VIII. In refusing to give instructions asked by defendant in paragraphs 1 and 2.

*845IX. In giving instructions by the court, 1, 4, and 5.

X. For errors of law excepted to on the trial.

XI. For excessive verdict, not supported by evidence, and given under the influence of passion and prejudice.

XII. In sustaining the objections of plaintiff’s attorney to questions asked of defendant by his attorney as to alleged facts testified by plaintiff, and as to truth or falsity of her allegations, and asking him to tell the truth touching such charge.

XIII. In refusing to allow defendant to prove that there was quarreling and dissension in the school district, and that the parents of witnesses who testified for the plaintiff entertained feelings of hostility against the defendant which influenced the witnesses.

XIV. In not sustaining the objection to the evidence offered by the plaintiff on rebuttal, and permitting evidence then to be given that should have been given, if at all, on the examination in chief, and tending to contradict evidence drawn from defendant’s witnesses by. cross-examination by plaintiff’s attorney.

XV. On account of the misconduct of plaintiff’s attorney in stating to the jury in his closing address that the case had once been tried and a jury had found him guilty of the charge.

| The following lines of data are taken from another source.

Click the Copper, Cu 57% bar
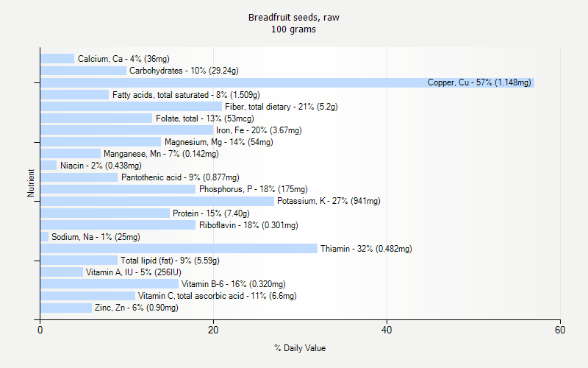This screenshot has width=588, height=368. [287, 82]
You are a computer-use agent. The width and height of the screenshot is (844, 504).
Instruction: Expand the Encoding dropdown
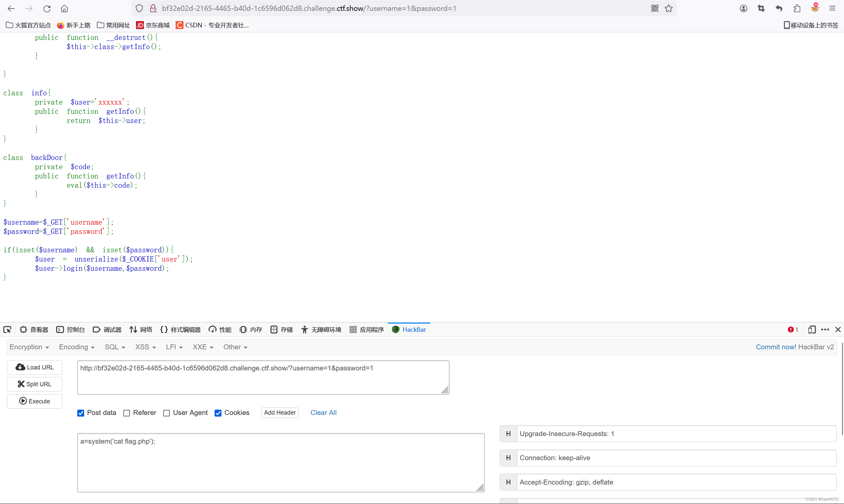76,347
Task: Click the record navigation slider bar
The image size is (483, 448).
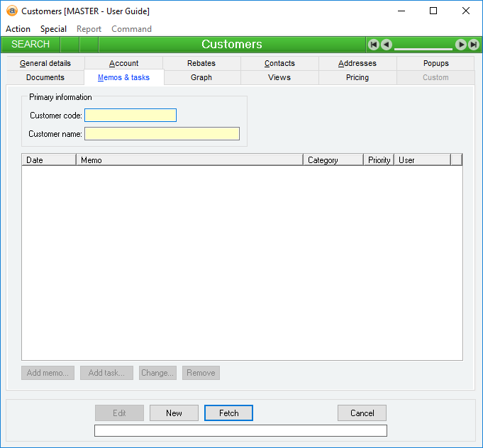Action: pyautogui.click(x=423, y=48)
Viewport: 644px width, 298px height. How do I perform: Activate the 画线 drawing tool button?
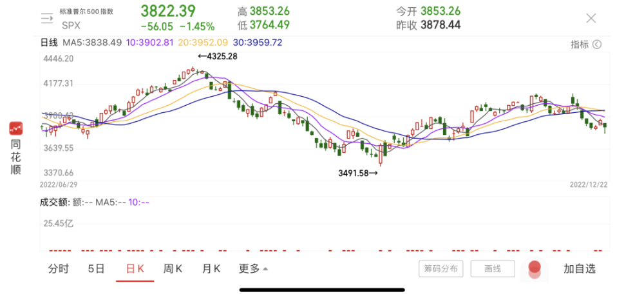point(493,269)
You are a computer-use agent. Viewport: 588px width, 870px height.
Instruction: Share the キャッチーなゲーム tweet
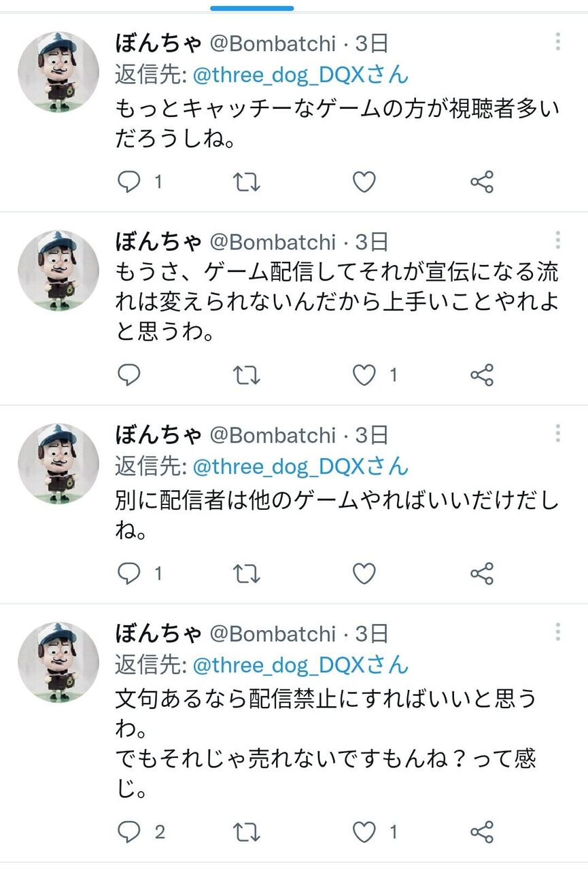482,182
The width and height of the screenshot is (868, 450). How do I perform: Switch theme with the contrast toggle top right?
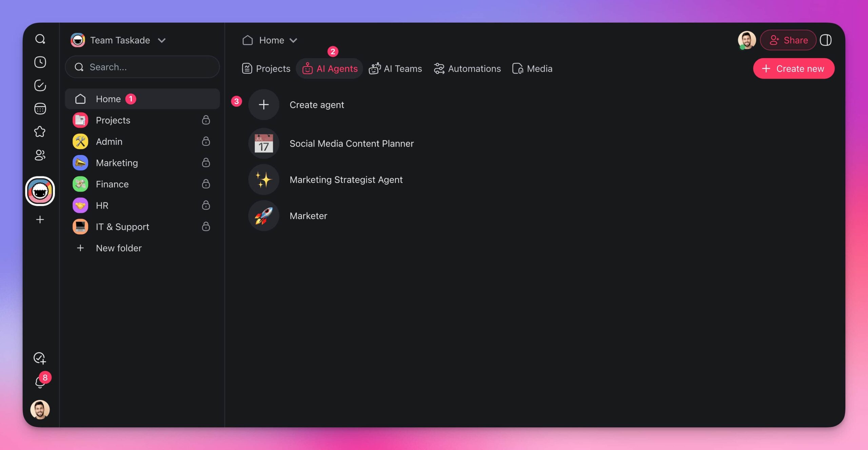click(826, 40)
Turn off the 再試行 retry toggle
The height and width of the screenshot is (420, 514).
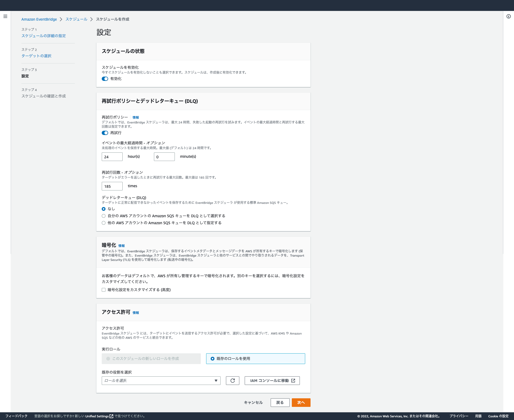click(x=105, y=133)
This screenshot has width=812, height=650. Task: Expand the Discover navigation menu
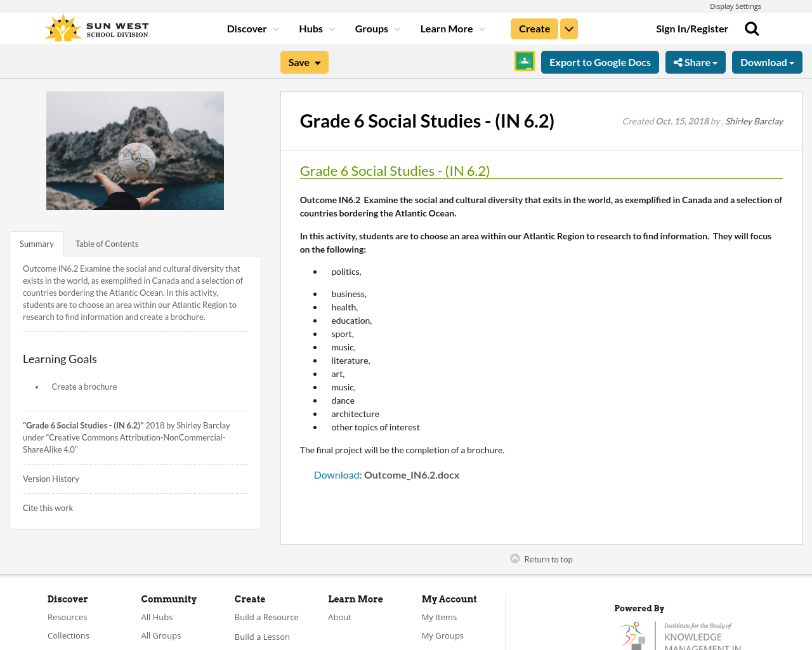coord(252,29)
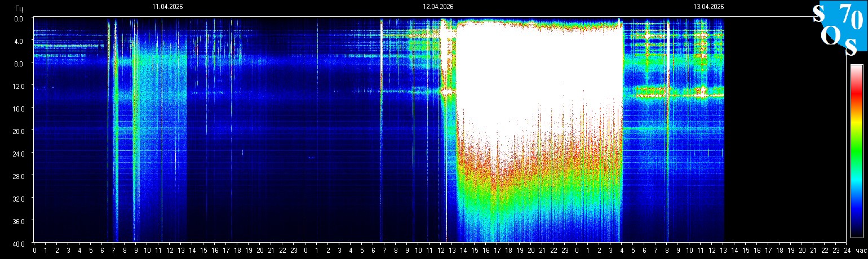Click hour 24 at the timeline end
The image size is (868, 259).
847,251
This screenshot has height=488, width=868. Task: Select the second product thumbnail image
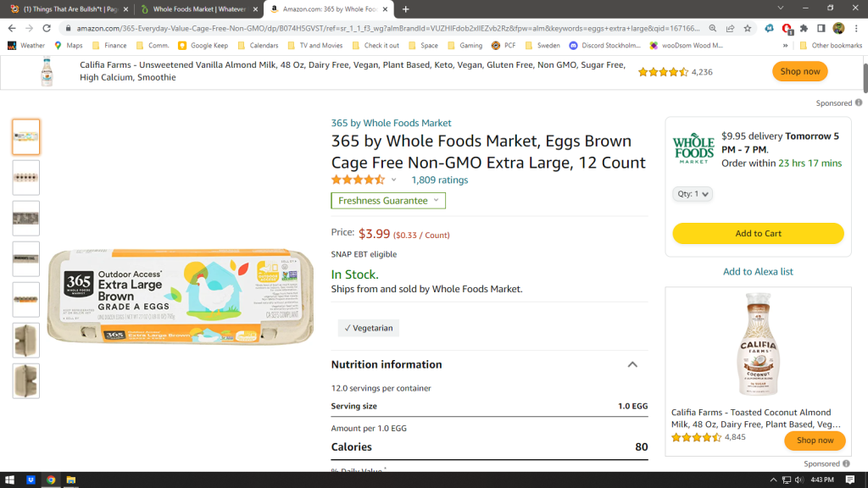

XVI. In overruling the motion for a new trial.

The first error assigned is that the court erred in refusing the application of the defendant for leave to withdraw his answer and present a motion for an order requiring the plaintiff to make' her petition more definite and certain. Except upon the condition that the defendant would agree to be ready for trial on the following morning, the application was denied.

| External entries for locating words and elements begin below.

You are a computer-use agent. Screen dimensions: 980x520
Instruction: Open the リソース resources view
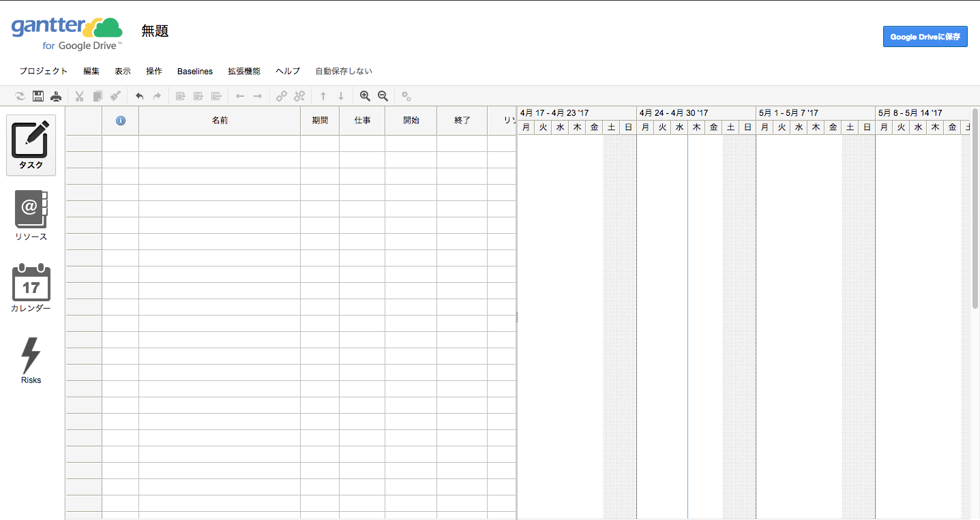point(31,216)
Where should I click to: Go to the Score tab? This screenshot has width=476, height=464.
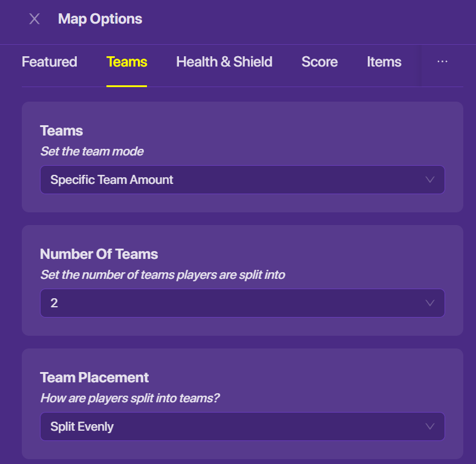(x=319, y=62)
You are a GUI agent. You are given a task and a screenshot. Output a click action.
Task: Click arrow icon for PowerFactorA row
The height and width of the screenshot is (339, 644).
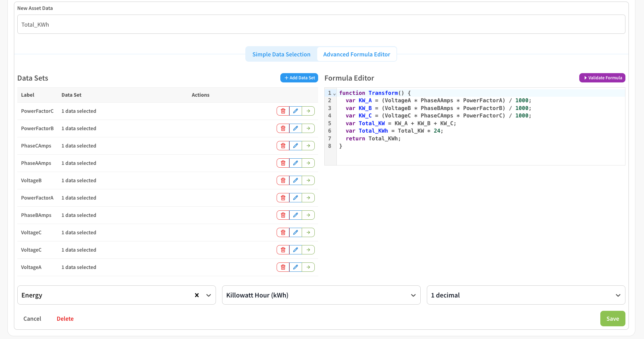[308, 198]
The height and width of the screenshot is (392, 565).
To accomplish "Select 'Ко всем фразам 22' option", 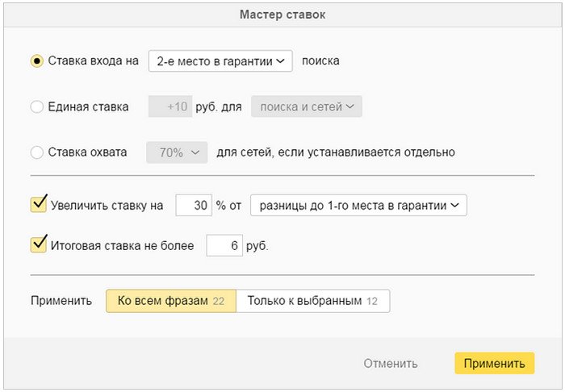I will pyautogui.click(x=171, y=301).
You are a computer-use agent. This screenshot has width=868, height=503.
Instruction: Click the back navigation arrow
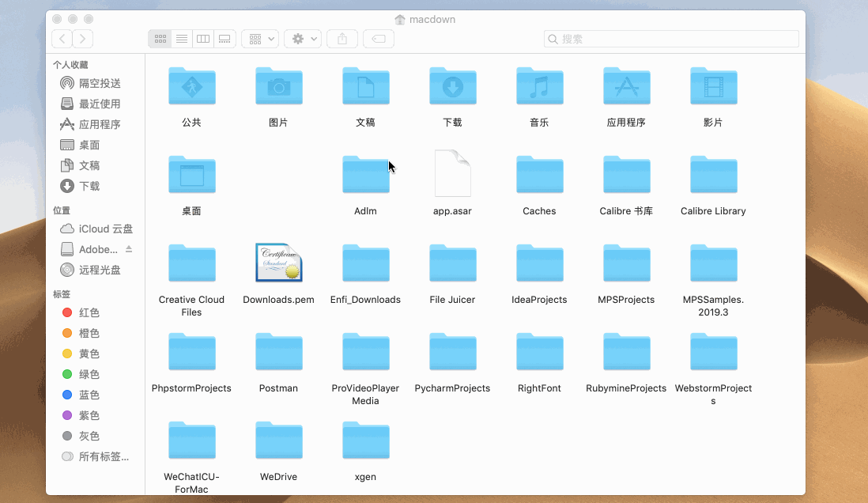point(62,38)

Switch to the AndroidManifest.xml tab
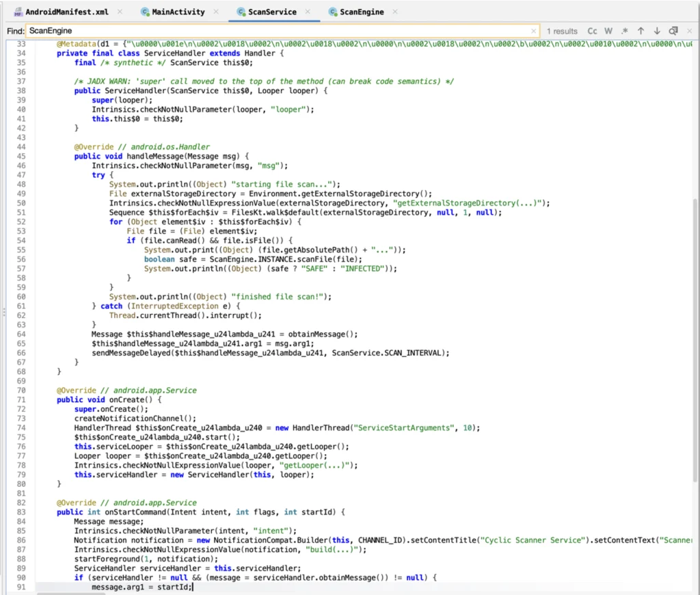68,12
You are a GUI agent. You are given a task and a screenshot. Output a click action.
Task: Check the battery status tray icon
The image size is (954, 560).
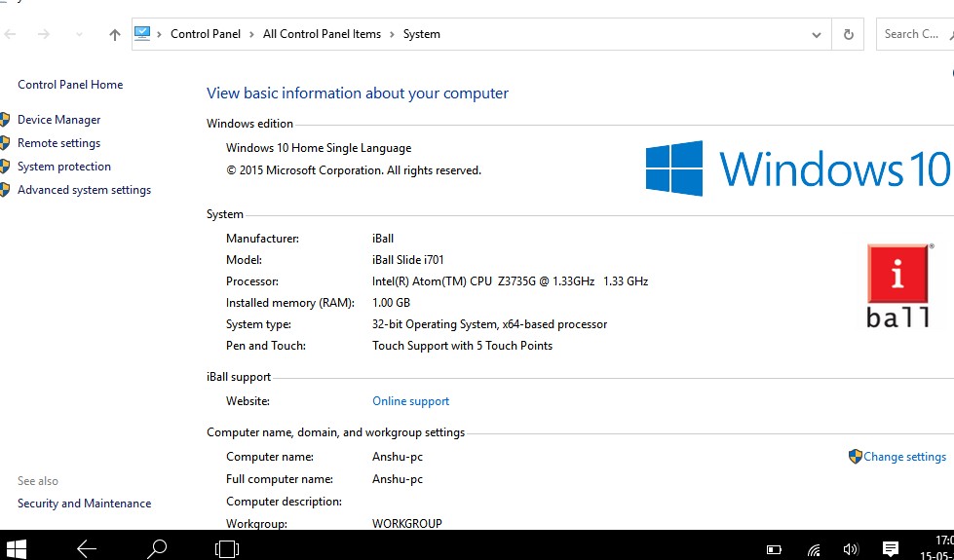[x=774, y=549]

This application was made on the 16th day of May, 1889. It appears that issue was joined in the case on the 28th day of April, 1887. Then followed a trial and judgment in the district court, a writ of error trial and *846judgment of reversal in the supreme court, and a mandate to the district court. The term of the said court began on the 15th day of May; the said application of the defendant was made on the second day of the term, and upon the fifth regular term of the court after the joining of the issue in the case.

It cannot be denied as a rule of pleading that by answering to the merits of a petition a defendant thereby waives all objections to its form, nor can the equally well established rule be questioned that a pleading once filed can only be withdrawn upon leave of the court. Such leave cannot be claimed as a matter of right, by any suitor, but will be granted ex gratia, or denied, in the discretion of the court. It is true that the discretion here spoken of is a judicial and not an arbitrary one. Its use will not be controlled, but its abuse will be corrected by an appellate court. There had been a trial of the case at bar on the merits, the plaintiff had given her evidence in which she had detailed the facts and circumstances of the alleged assault, her evidence had gone into a bill of exceptions, and had been of record in both courts for a year. The pleadings which it was sought to unsettle had been of record for two years. Under these circumstances the court was asked to extend this favor. Piad it granted it unconditionally, it would have been a doubtful, if not a dangerous, exercise of discretion, but to grant it on condition that the plaintiff would not thereby lose a term of court, was certainly within a reasonable and proper discretion.

The second assignment is that the court erred in admitting any evidence under the petition. This point is partly discussed in the brief under the first assignment as well as under the second. The points of law stated in maximic form by plaintiff in error in the brief will not be questioned, amongst others that “if a petition fail to state a cause of action it will not support a judgment,” and “if the facts stated in the petition do not constitute a cause of *847action, filing an answer by the defendant is not a waiver of such defect.” But while I am of the opinion that the petition now under consideration was originally subject to a motion to make it more definite and certain, and probably to one to strike certain words from it, as irrelevant matter, yet that all of its defects are of that character which is cured or waived by being answered; or, as was formerly expressed, “bypleading over.” The words of the petition, “did then and there assault the said plaintiff,” are, as I conceive, the statement of a fact and not a mere conclusion; but it is so indefinite a statement that, upon proper and seasonable motion, the pleader would be required to state the charge with greater definiteness and certainty, but it would still be the same fact. In many cases the dividing line between the statement of a fact and a conclusion is so obscure as to be difficult to define, and in such cases, in this practical age, and under our liberal system of pleading, a court will generally adopt the construction, which the parties themselves by their acts appear to have placed upon such language in a pleading.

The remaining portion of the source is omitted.